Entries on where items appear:
========
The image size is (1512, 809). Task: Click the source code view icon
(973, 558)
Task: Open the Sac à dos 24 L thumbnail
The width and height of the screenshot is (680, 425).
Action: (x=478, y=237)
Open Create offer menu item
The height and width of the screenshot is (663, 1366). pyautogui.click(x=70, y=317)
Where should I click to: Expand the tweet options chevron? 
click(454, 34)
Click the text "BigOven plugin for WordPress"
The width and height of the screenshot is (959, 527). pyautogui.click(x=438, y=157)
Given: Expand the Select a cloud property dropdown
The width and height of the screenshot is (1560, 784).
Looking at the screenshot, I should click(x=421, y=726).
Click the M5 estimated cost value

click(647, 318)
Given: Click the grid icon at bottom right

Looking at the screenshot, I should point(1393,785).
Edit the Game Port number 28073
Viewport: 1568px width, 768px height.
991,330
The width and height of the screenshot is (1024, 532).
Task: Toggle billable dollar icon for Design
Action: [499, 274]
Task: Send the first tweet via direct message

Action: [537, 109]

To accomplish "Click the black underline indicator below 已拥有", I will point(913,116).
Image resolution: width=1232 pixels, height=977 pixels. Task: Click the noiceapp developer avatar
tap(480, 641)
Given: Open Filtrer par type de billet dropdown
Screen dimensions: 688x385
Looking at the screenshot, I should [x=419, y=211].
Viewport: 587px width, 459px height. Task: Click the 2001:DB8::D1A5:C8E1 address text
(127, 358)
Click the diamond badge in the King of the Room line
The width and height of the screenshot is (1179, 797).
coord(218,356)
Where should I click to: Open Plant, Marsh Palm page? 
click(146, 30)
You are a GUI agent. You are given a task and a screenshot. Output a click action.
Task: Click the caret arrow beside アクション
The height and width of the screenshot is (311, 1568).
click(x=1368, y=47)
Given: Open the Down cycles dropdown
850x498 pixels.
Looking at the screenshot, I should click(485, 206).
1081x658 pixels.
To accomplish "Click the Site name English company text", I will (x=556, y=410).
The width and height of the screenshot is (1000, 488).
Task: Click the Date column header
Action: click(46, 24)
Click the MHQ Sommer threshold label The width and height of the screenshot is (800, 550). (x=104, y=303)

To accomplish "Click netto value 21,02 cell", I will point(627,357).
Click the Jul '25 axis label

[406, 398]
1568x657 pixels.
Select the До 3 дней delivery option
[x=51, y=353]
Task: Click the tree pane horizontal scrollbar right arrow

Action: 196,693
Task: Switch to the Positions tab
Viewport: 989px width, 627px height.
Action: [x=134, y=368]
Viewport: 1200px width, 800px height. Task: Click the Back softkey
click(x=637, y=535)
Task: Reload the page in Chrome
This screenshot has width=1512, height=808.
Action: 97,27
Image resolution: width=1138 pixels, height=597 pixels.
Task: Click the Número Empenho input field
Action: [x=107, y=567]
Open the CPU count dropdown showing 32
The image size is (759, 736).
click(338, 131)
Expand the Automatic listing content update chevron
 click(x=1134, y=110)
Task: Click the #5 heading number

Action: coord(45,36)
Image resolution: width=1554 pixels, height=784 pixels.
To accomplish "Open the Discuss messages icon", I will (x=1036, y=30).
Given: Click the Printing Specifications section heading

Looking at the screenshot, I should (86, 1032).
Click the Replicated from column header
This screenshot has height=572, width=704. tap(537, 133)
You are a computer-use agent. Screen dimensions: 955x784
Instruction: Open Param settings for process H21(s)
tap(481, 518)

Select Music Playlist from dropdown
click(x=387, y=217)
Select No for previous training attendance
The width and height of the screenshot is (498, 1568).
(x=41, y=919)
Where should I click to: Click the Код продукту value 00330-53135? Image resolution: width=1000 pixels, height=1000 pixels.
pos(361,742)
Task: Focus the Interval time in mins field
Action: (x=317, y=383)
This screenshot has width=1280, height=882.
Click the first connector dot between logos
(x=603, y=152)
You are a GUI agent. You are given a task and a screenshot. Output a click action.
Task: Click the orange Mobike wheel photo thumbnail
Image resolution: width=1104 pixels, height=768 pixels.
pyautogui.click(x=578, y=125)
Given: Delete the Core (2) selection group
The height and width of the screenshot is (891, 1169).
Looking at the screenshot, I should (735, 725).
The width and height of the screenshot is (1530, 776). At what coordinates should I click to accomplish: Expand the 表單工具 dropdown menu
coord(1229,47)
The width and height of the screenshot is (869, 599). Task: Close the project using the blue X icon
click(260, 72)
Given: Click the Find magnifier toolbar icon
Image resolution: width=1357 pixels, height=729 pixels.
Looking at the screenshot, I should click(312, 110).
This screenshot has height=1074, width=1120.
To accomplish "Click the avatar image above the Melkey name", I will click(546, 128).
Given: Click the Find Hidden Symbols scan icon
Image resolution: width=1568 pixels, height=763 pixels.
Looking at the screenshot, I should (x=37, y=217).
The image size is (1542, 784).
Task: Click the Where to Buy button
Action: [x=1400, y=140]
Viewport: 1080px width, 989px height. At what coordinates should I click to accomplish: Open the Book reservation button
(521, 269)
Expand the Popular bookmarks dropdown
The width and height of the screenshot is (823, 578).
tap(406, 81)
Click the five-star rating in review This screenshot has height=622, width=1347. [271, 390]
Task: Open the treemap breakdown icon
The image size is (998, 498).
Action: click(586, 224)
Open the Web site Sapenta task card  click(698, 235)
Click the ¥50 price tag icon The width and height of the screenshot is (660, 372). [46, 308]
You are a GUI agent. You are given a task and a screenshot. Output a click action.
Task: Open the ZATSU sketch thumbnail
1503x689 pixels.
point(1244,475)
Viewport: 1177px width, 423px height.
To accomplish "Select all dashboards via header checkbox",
========
Required task:
Tally the lines of the records above that contain the string "chevron", and give only the number.

Reply:
2